## What is being asked:
Each line in the entries below that holds the string "computer" must be copied.

───── Study material ─────

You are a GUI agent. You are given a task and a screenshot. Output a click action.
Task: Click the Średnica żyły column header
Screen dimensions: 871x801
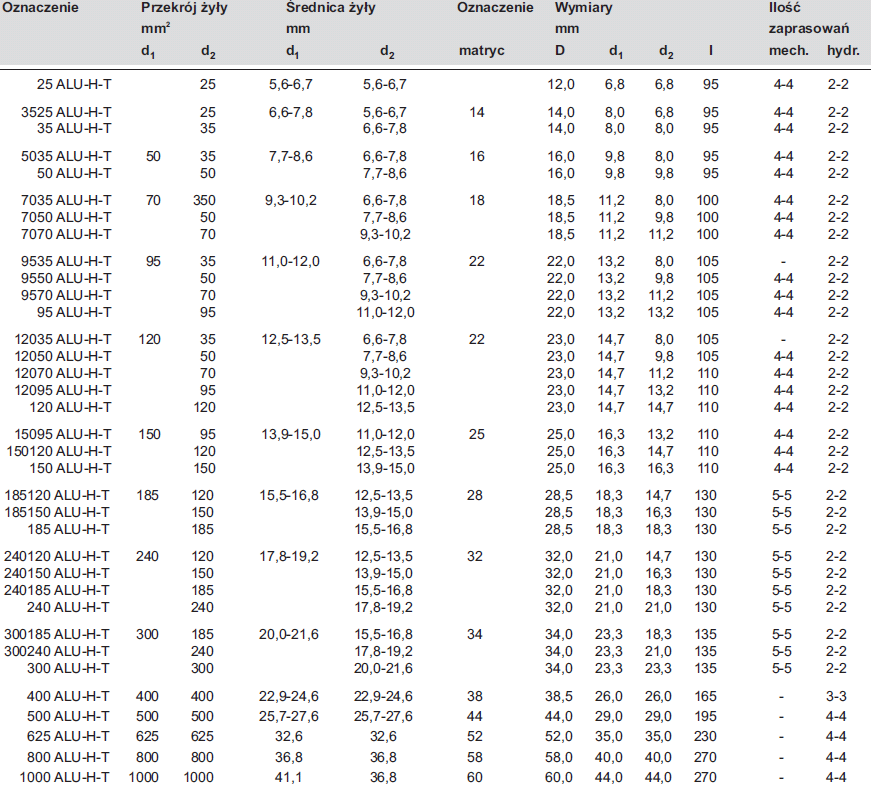tap(326, 8)
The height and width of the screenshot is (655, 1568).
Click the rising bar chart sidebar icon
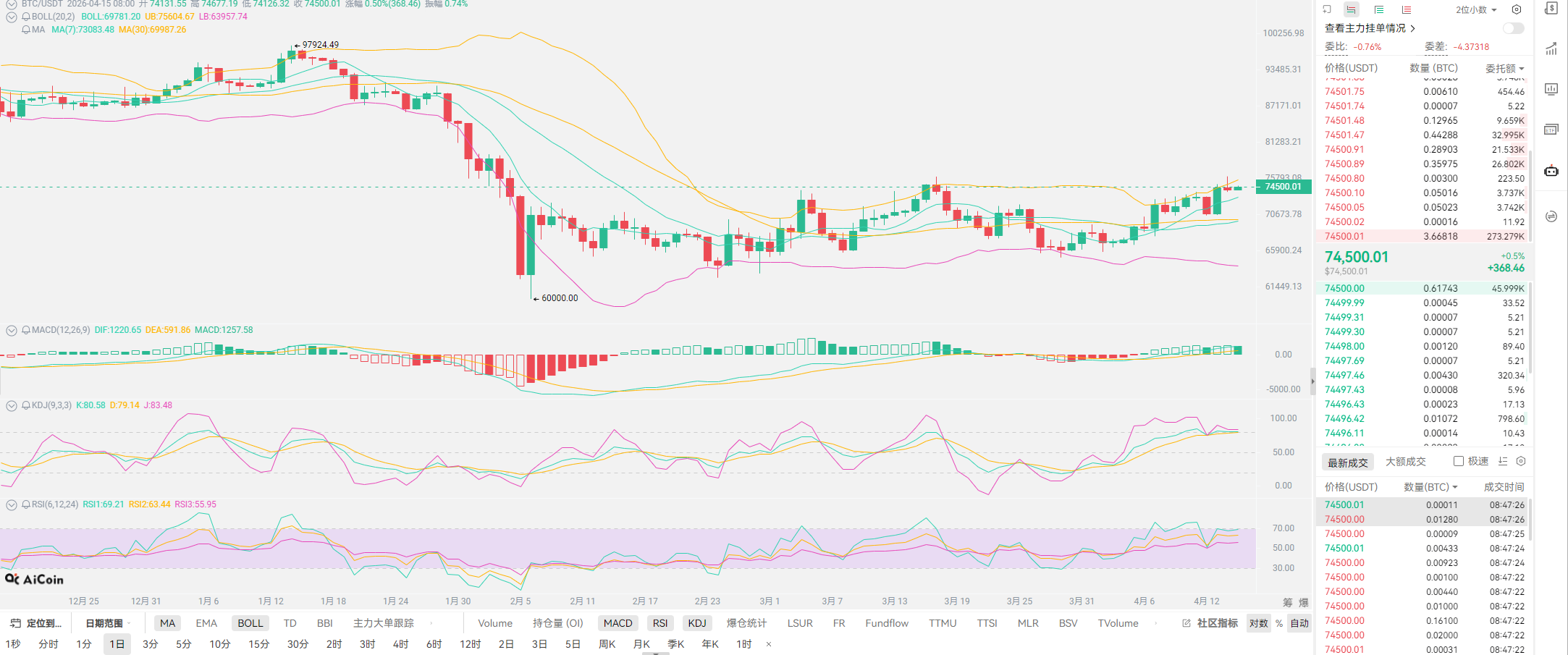point(1551,49)
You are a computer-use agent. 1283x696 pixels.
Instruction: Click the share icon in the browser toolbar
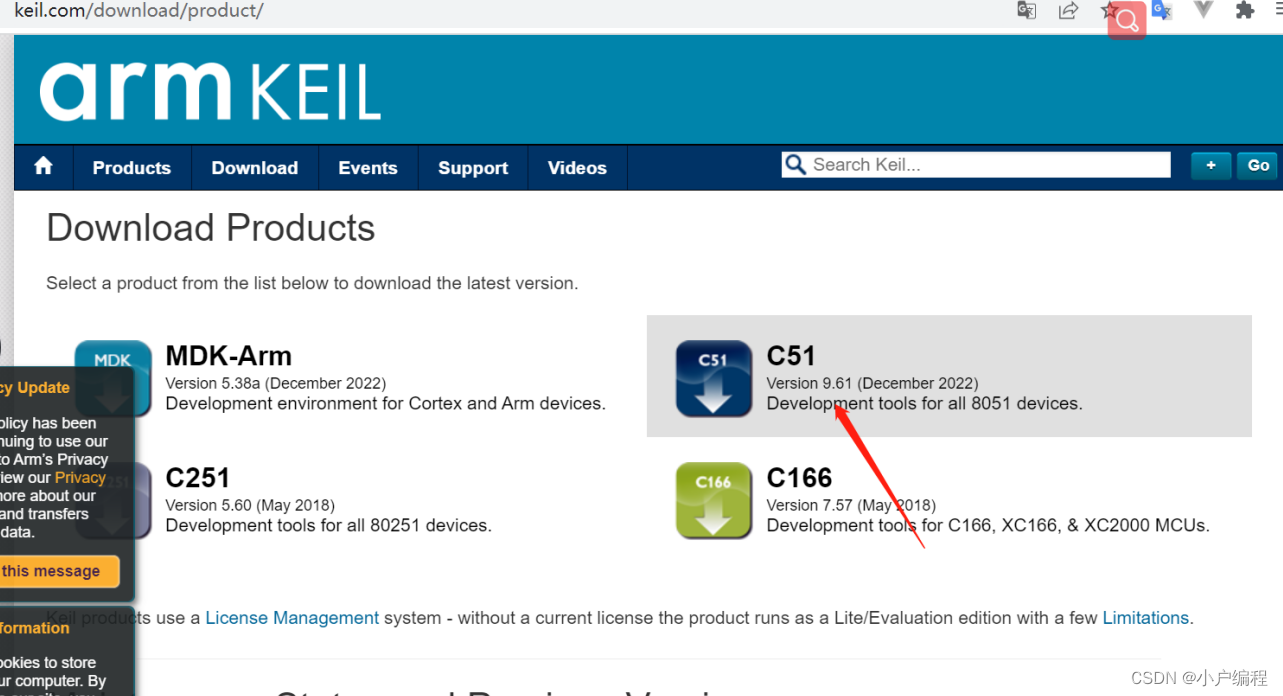1068,11
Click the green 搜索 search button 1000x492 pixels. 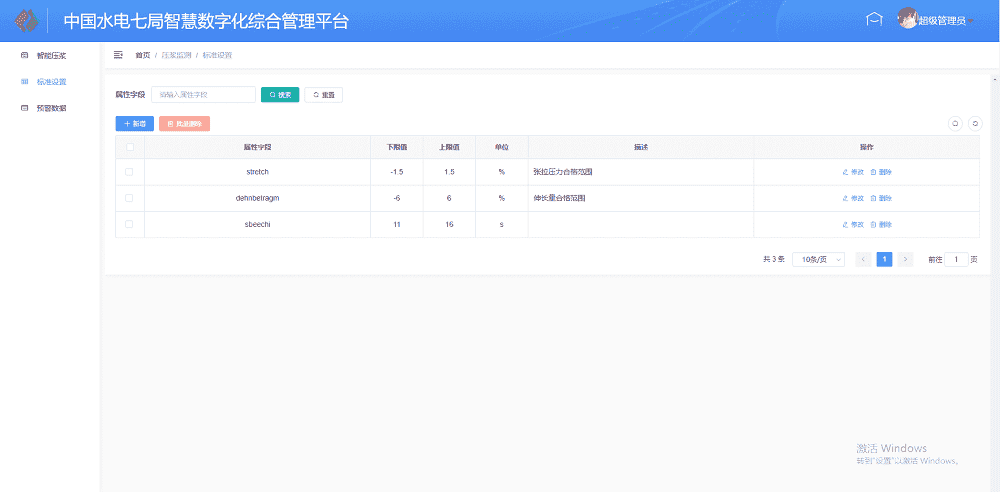[x=280, y=95]
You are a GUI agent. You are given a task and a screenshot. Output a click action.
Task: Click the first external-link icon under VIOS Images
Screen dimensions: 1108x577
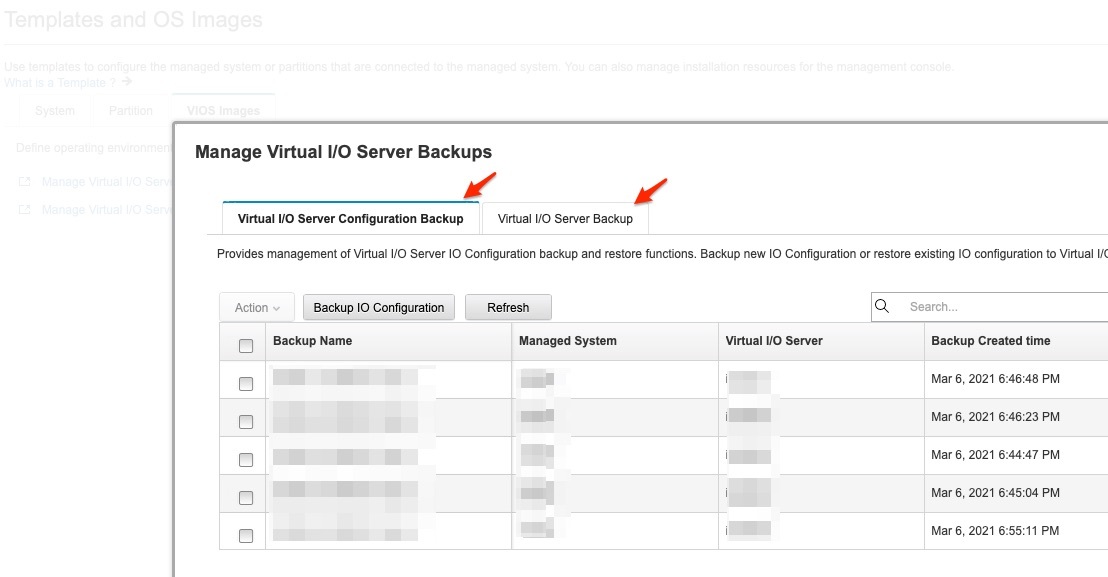pos(25,182)
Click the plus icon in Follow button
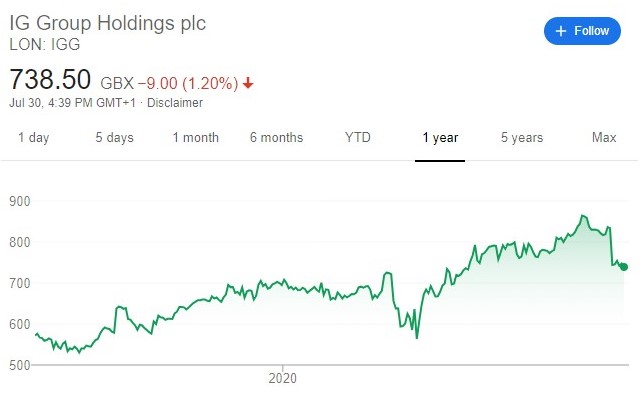The width and height of the screenshot is (641, 397). 561,31
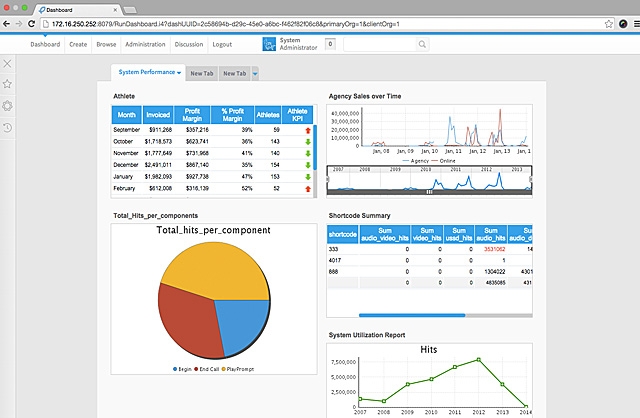
Task: Click September's red up KPI arrow
Action: pyautogui.click(x=296, y=130)
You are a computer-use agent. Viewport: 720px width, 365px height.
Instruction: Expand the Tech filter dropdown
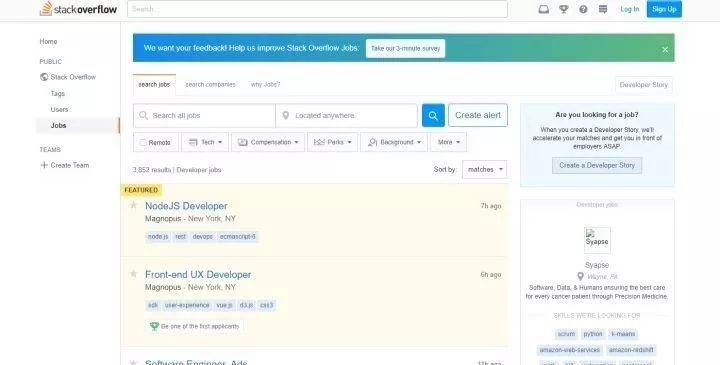point(205,142)
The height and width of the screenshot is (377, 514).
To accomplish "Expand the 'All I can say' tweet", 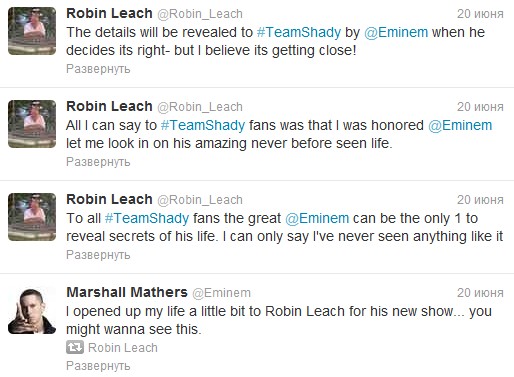I will (x=98, y=162).
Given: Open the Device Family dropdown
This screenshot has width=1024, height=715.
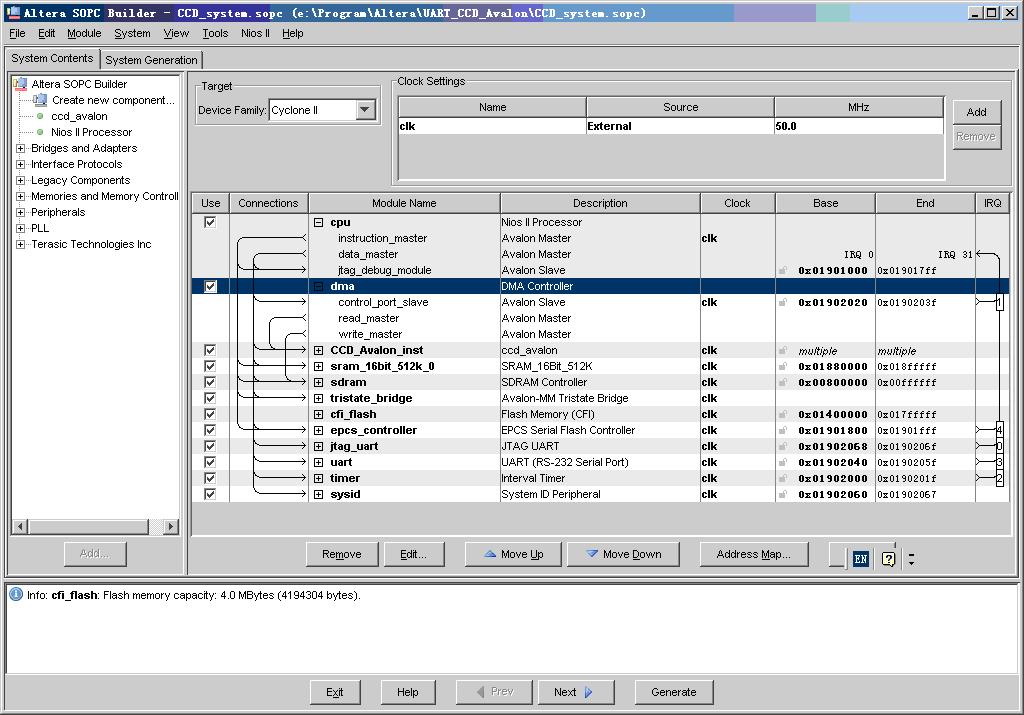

─────

## Exercise output:
You are a computer-use agent. 1283x696 pixels.
You are a computer-use agent. Viewport: 720px width, 365px height.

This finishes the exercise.